## PROMPT
Rewrite the rows from the line with "Where should I click to: Click the word Performance" through the line with "point(131,519)", changing "Bonus" to "Reward" and leaving everything else unchanged.
======== RECORDS SUPPLIED ========
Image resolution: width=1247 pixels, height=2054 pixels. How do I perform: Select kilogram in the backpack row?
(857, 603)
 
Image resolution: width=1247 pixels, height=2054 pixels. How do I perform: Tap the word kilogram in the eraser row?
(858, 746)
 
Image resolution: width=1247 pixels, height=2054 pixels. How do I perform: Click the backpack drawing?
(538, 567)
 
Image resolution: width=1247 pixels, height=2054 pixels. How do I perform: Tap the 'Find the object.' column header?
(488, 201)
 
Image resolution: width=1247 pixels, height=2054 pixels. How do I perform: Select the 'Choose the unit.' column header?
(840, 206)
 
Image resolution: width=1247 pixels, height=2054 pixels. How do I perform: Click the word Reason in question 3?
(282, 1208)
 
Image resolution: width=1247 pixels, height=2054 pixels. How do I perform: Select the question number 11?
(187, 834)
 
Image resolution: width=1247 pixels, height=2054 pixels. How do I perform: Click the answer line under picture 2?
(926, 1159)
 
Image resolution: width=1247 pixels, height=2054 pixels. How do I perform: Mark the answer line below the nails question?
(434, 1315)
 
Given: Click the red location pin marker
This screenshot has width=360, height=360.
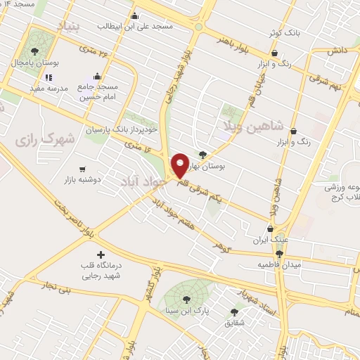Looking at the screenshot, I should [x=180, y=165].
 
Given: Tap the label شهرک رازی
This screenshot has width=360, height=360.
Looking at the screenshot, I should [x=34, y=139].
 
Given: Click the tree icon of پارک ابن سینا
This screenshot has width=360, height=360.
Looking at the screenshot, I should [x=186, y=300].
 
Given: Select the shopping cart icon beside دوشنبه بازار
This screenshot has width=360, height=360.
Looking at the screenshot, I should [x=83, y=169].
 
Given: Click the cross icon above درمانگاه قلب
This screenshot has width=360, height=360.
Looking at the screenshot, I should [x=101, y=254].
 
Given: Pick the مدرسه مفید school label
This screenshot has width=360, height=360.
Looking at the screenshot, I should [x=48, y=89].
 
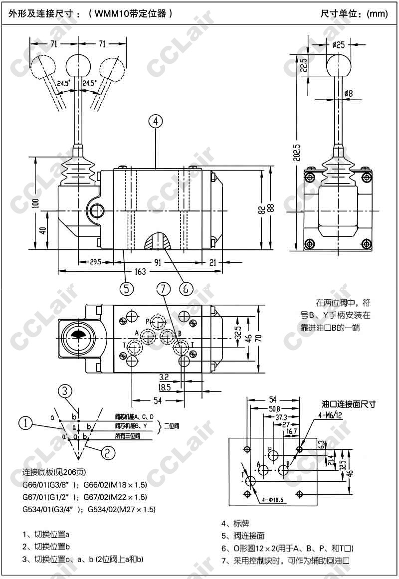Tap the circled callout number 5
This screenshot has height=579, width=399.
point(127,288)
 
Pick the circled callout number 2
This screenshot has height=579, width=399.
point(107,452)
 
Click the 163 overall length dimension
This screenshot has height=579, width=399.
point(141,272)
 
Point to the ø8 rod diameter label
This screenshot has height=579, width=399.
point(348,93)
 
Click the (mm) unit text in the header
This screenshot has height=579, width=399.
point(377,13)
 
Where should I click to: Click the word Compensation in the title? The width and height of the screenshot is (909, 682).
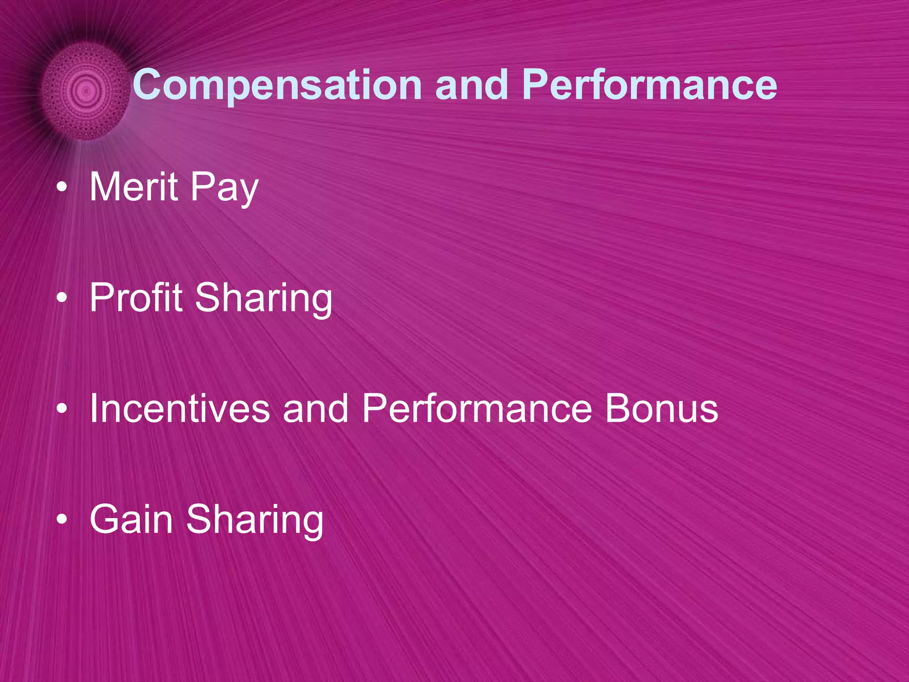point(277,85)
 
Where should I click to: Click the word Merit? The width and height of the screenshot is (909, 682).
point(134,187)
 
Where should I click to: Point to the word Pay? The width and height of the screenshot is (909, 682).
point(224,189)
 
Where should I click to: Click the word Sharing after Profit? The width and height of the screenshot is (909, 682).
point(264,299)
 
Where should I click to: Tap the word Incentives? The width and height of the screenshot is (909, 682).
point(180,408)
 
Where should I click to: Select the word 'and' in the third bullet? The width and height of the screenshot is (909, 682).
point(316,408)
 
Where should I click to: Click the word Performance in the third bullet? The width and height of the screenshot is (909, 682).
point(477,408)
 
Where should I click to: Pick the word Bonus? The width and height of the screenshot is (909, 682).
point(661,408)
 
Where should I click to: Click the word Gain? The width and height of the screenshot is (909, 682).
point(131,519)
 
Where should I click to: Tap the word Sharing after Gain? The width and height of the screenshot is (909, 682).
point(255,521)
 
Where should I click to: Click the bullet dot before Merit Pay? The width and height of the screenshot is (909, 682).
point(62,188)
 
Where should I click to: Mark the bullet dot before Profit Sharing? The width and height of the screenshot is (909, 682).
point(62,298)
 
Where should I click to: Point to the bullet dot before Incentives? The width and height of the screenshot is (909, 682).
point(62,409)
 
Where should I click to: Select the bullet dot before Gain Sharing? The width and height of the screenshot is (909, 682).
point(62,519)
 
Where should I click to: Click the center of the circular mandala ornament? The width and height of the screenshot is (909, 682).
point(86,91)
========
## FULL ANSWER
Where should I click to: Click the word Performance in the third bullet? The width and height of the screenshot is (909, 682).
point(477,408)
 
Where should I click to: Pick the word Reward? The width and height of the screenshot is (909, 682).
point(661,408)
 
Where should I click to: Click the word Gain? The width and height of the screenshot is (909, 682).
point(131,519)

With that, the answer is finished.